Although each performance was different, there were patterns to the process, the first being that beginning designers who were short on inspiration tended toward the alarmingly literal. If asked to illustrate, say, The Name of the Rose, they would have come back at us with a red flower wearing a “Hello, My Name Is: ___” sticker. OK, bad example — that would be funny and I would think about using that poster. But you get the idea. In my armchair psychologist’s opinion, this has to do with not yet trusting one’s creative impulses enough, or not yet knowing it well enough to trust it, perhaps.

I also have to lay the blame partly at our feet. In many cases, the creative team members were still learning, both about their craft and about how to express what they do to others outside the field — without boxing the graphic designers in. The most skillful of our creative teams elicited the most envelope-pushing entries.

There were always a few designers whose work was surer, bolder. One student, asked to illustrate a presentation whose subject matter included angels, cropped in close on a pair of feet, floating, and then added a single delicate, soft, pink feather just below them. Understated, witty, gorgeous.

Another woman listened to the presenters of that same piece and made a conceptual leap based on our descriptions of an important visual element of the performance — red cables — and a key theme — interconnectedness. Using slim, clear plastic tubing and water with red food coloring, she created an art installation that evoked variously a web, blood, an IV stand and a Jackson Pollock work, then photographed it and handed us a darkly gorgeous piece of art. Our winner.

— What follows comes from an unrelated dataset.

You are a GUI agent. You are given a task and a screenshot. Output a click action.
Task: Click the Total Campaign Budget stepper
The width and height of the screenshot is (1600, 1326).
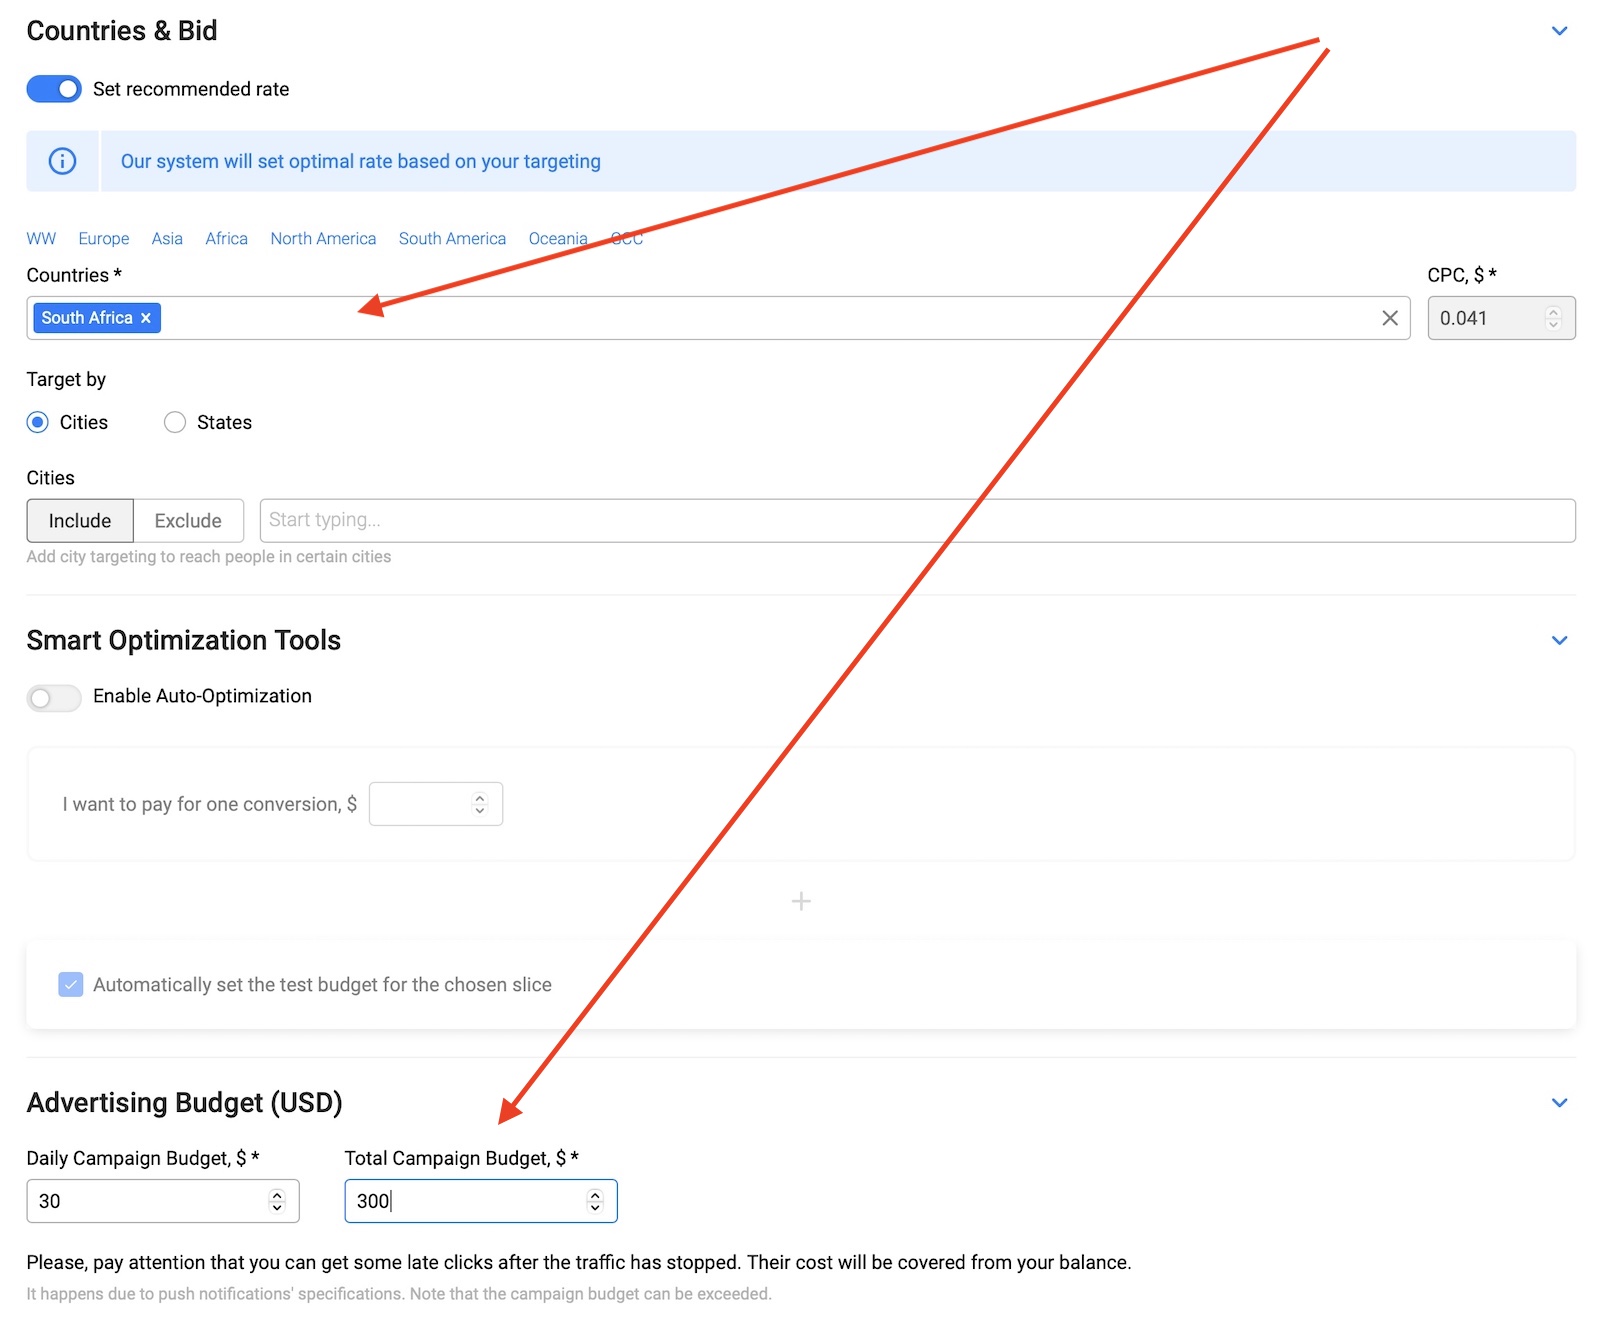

Brilliant as that piece was, its original version illustrated another common quirk of the new designers: They tended to get so caught up in the visual elements of their design that they neglected the text, wedging it into weird little corners, making poor font choices (SAND!), and worst of all, introducing errors into the text.

To the very end of the year, I was unable to convince some of them that a poster about a performance should not have the ticket information in 12-point font.

In the case of the designer I mentioned above, she had actually heard me on the size thing, but her text was riddled with typos and was plunked over the most interesting part of the photo. There were other posters that had text with fewer errors, but this image was so right for us that we had to try and make it work.

I emailed her with our concerns and offered as guidance that she think about stacking her text into an interestingly-shaped chunk of negative space, but that we had to have a corrected poster within 48 hours or we would go to option B.

I had it on my desk, immaculately typed and perfectly arranged, in 12, and that turned out to be the third thing element I noticed during this collaboration. The best posters were always by a student who had bothered to come to class (instead of leaving it with their teacher), who had made an engaged presentation, and once her/his design was chosen, was prompt and thorough about whatever changes we wanted to make to the final piece.

It was a brilliant experience — 13 posters to choose from! What a luxury! And some of them were smashingly good. Like, write-down-her-name-because-she’ll-be-famous-in-the-industry-someday-good.